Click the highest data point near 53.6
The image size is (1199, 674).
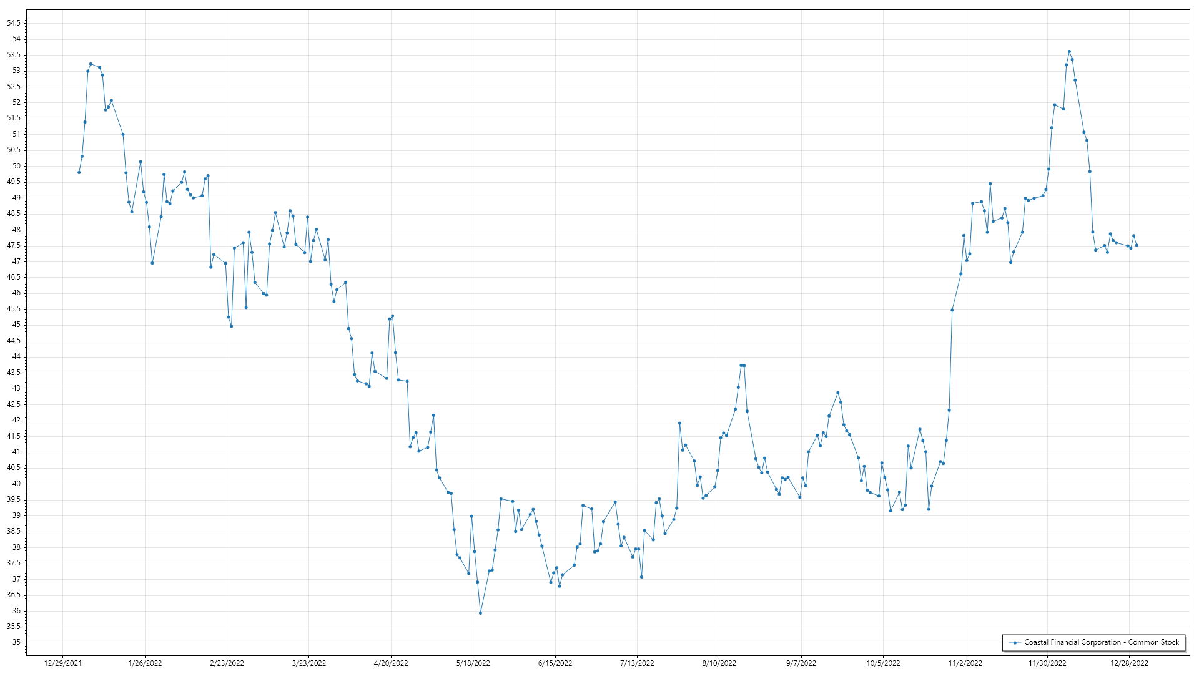[1069, 52]
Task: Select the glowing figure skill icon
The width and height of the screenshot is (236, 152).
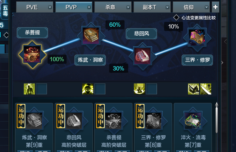Action: click(29, 89)
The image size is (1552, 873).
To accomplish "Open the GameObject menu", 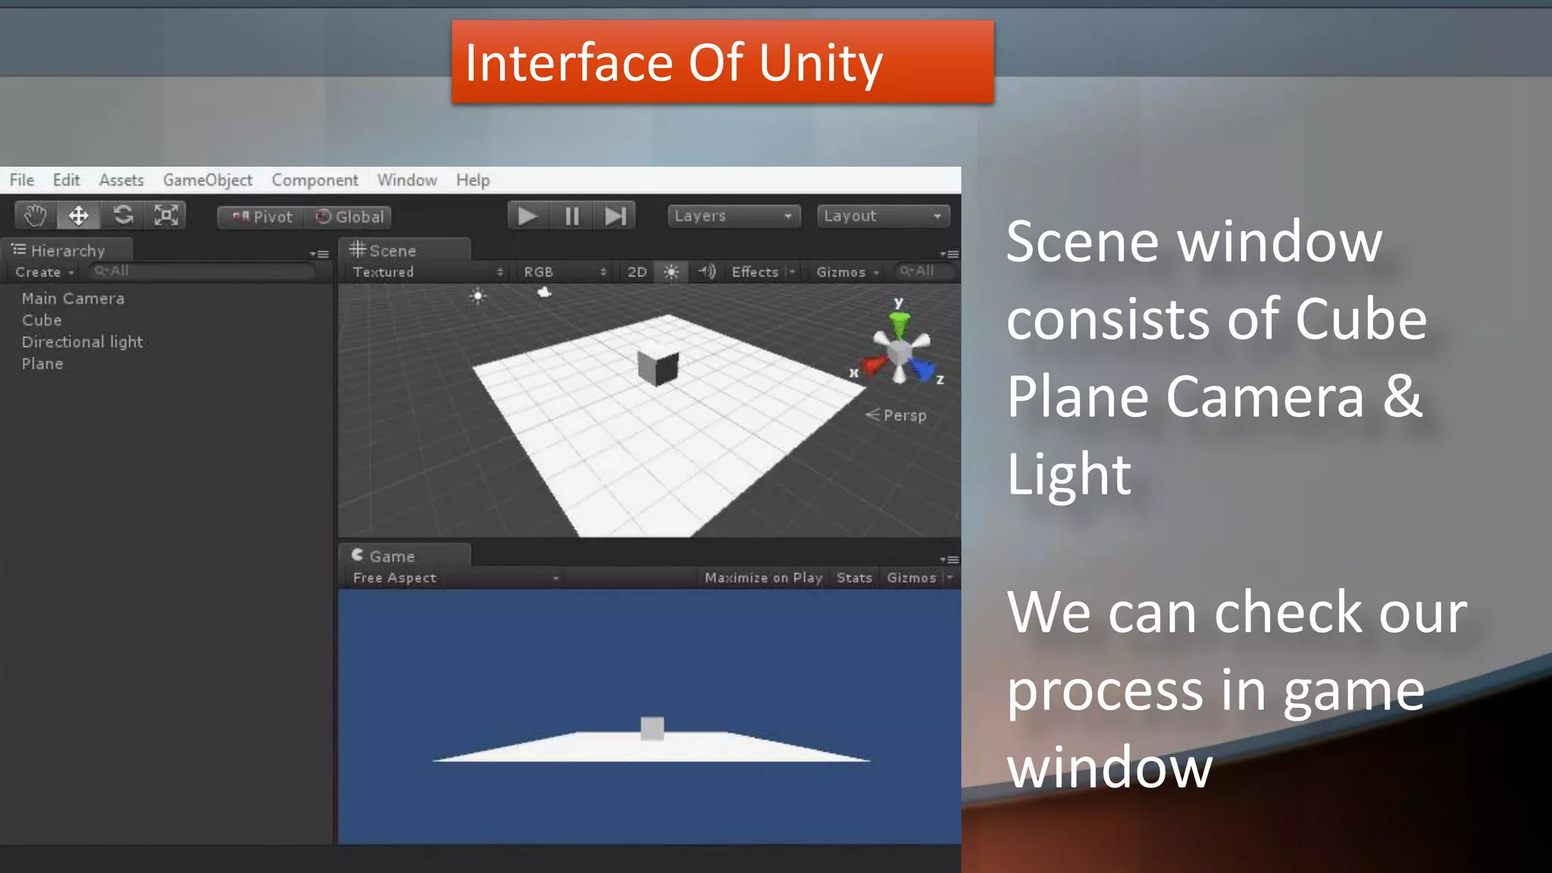I will [x=208, y=180].
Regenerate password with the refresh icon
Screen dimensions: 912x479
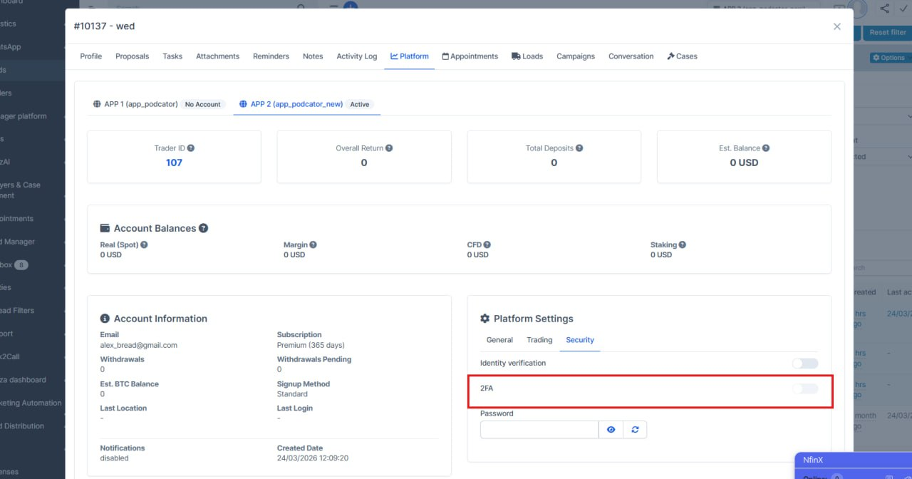tap(635, 430)
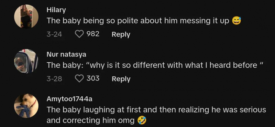Reply to Nur natasya's comment
The height and width of the screenshot is (127, 275).
click(121, 79)
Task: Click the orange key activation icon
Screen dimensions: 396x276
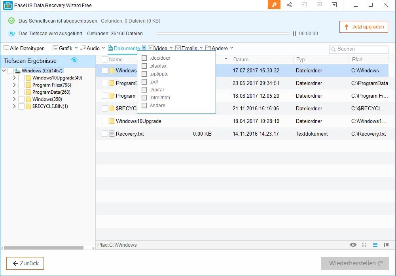Action: (274, 5)
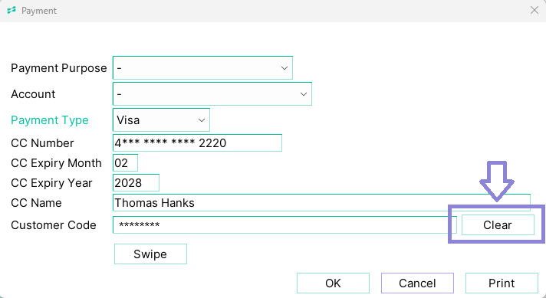Viewport: 546px width, 298px height.
Task: Click the Cancel button
Action: pyautogui.click(x=417, y=283)
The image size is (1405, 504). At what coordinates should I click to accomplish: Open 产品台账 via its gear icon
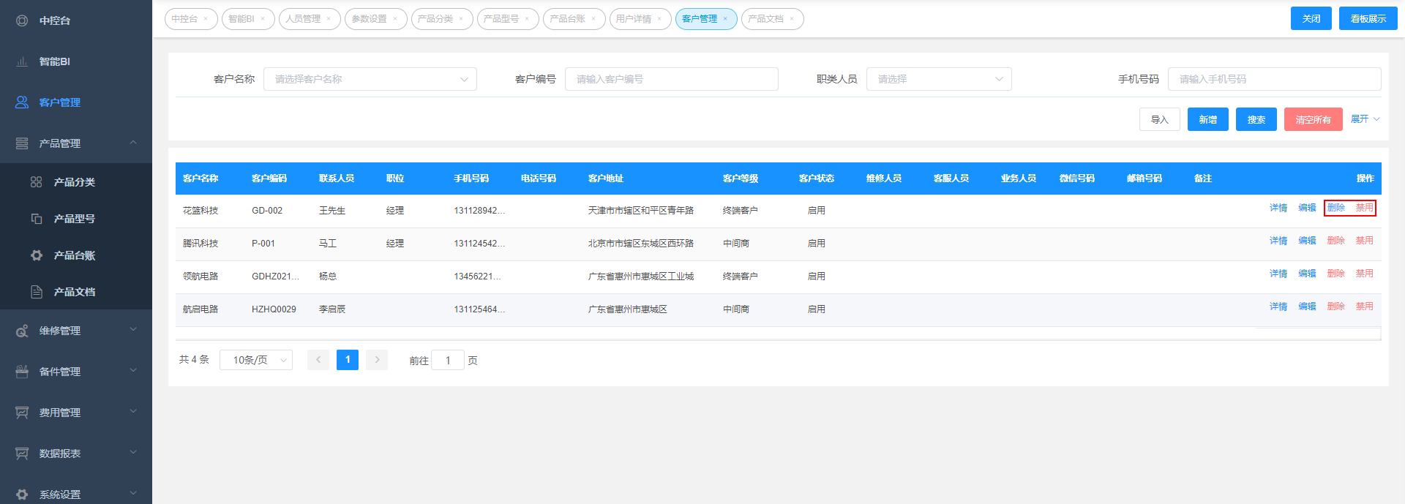pyautogui.click(x=37, y=255)
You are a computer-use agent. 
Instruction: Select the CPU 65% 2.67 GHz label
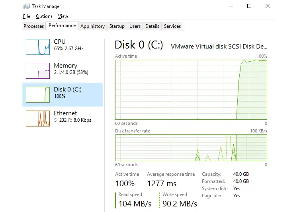[68, 45]
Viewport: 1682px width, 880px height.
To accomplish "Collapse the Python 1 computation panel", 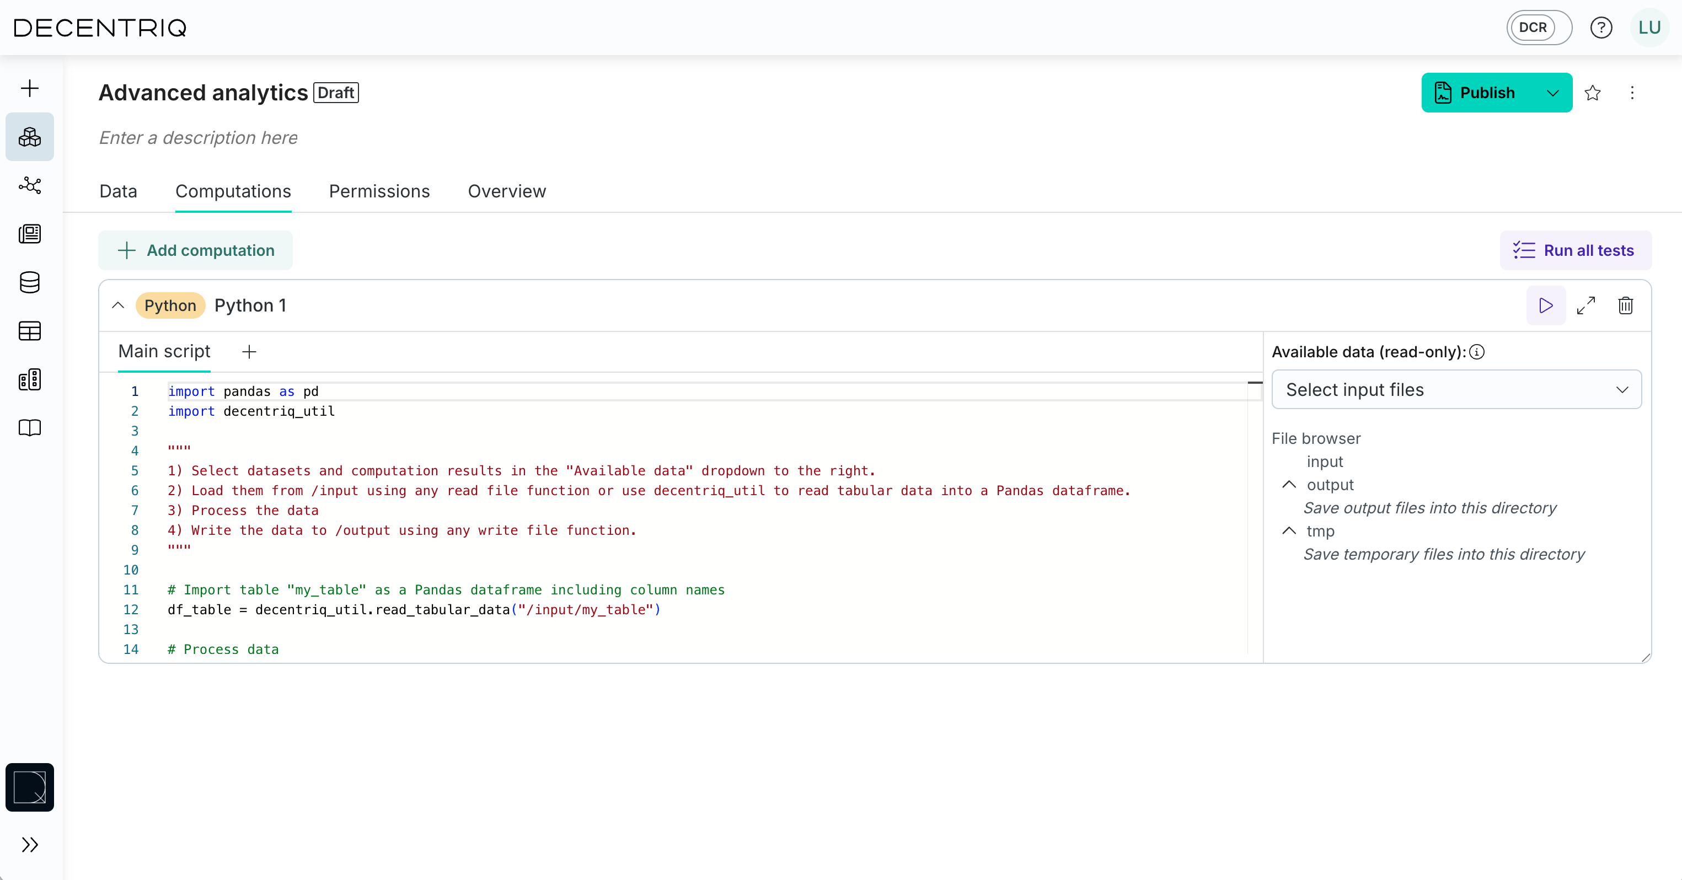I will tap(118, 305).
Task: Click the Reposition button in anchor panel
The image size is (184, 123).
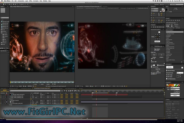Action: coord(157,41)
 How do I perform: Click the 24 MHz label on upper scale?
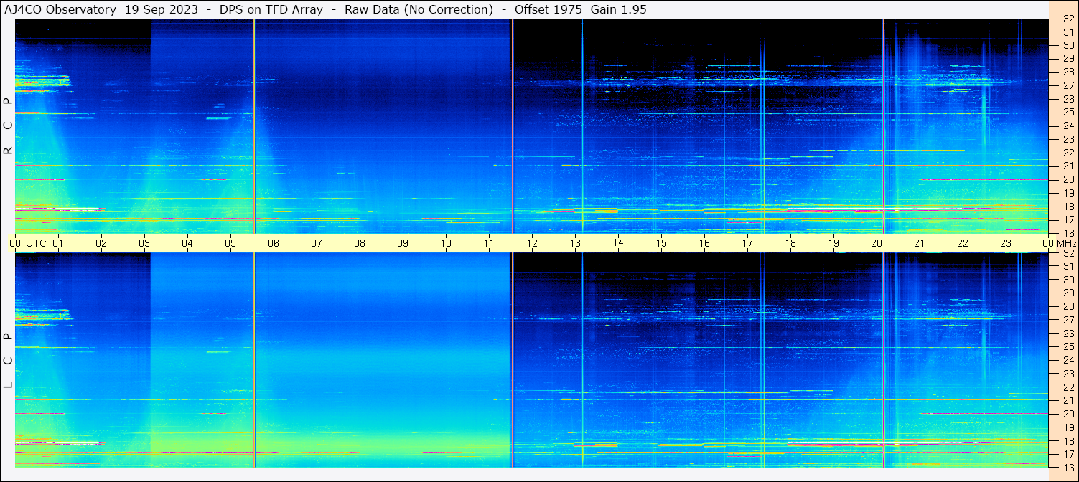pyautogui.click(x=1068, y=126)
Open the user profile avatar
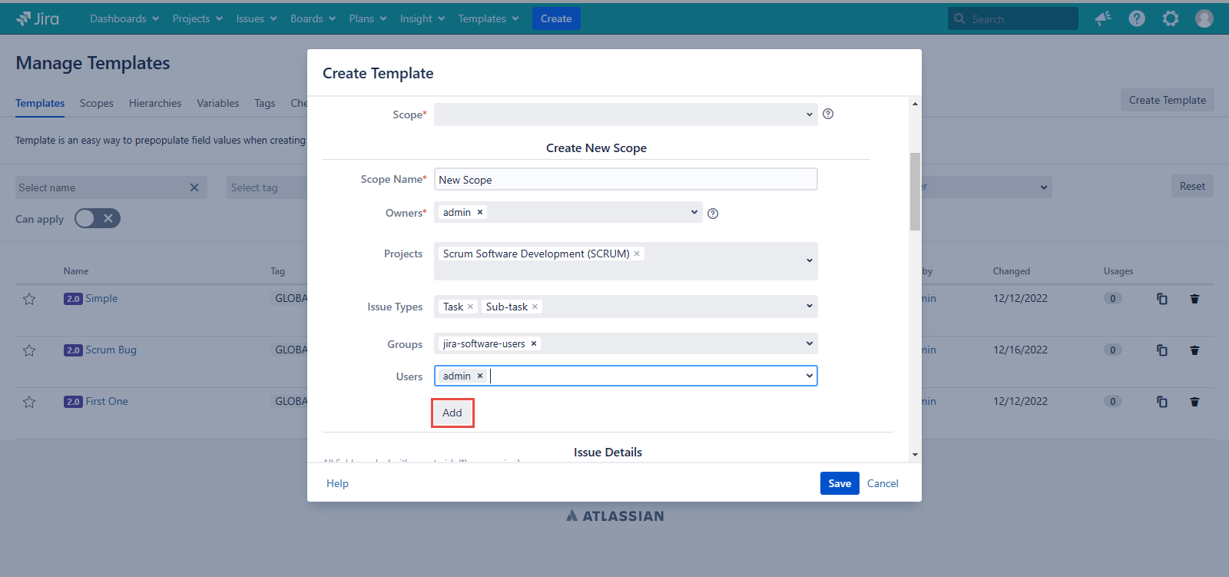This screenshot has height=577, width=1229. click(1204, 18)
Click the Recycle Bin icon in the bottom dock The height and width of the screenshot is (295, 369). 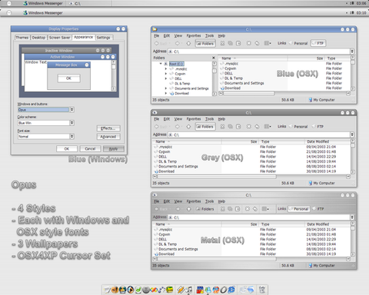click(x=262, y=290)
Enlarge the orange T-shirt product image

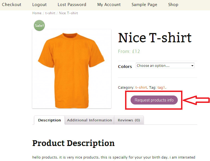tap(72, 69)
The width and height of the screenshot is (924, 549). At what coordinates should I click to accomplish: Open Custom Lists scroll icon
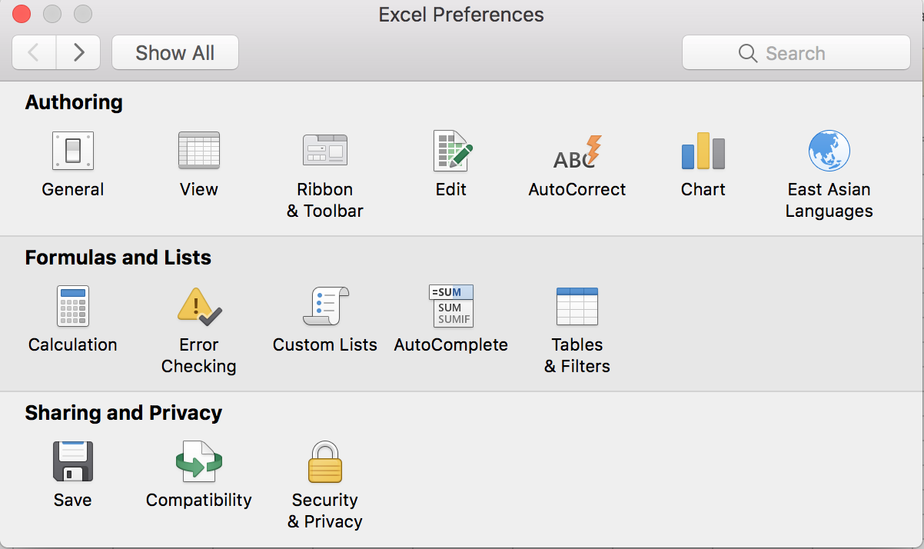click(x=325, y=306)
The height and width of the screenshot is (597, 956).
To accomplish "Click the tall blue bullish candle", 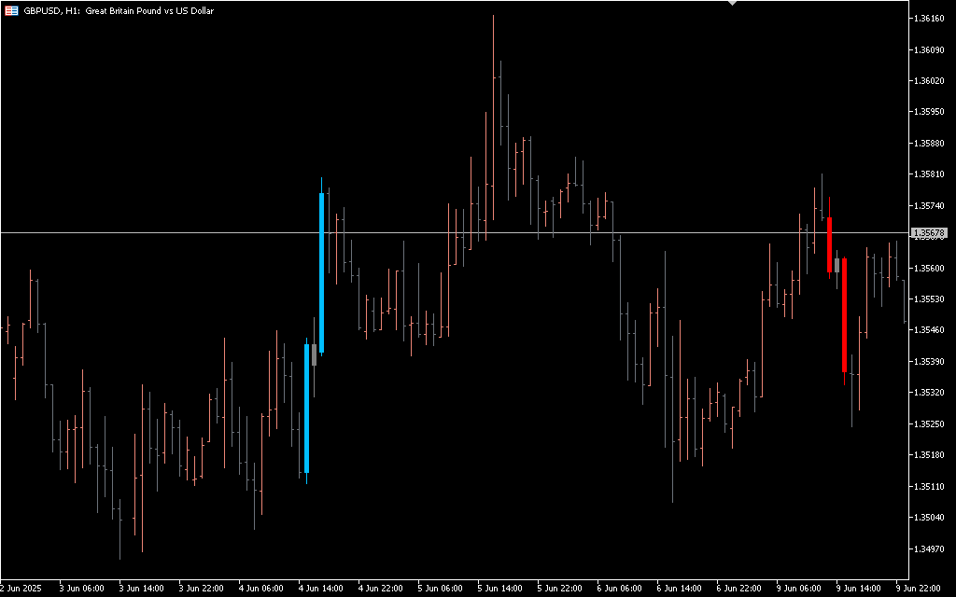I will coord(321,271).
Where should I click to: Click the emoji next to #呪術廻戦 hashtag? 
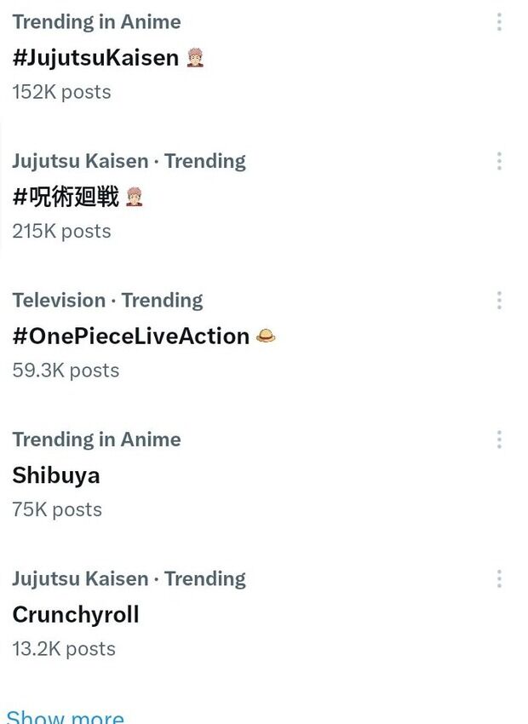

......

Find every line in the entries above that contains the word "button" and copy each of those lines in full.

Task: Click the Cancel button
Task: Click the Reposition button in anchor panel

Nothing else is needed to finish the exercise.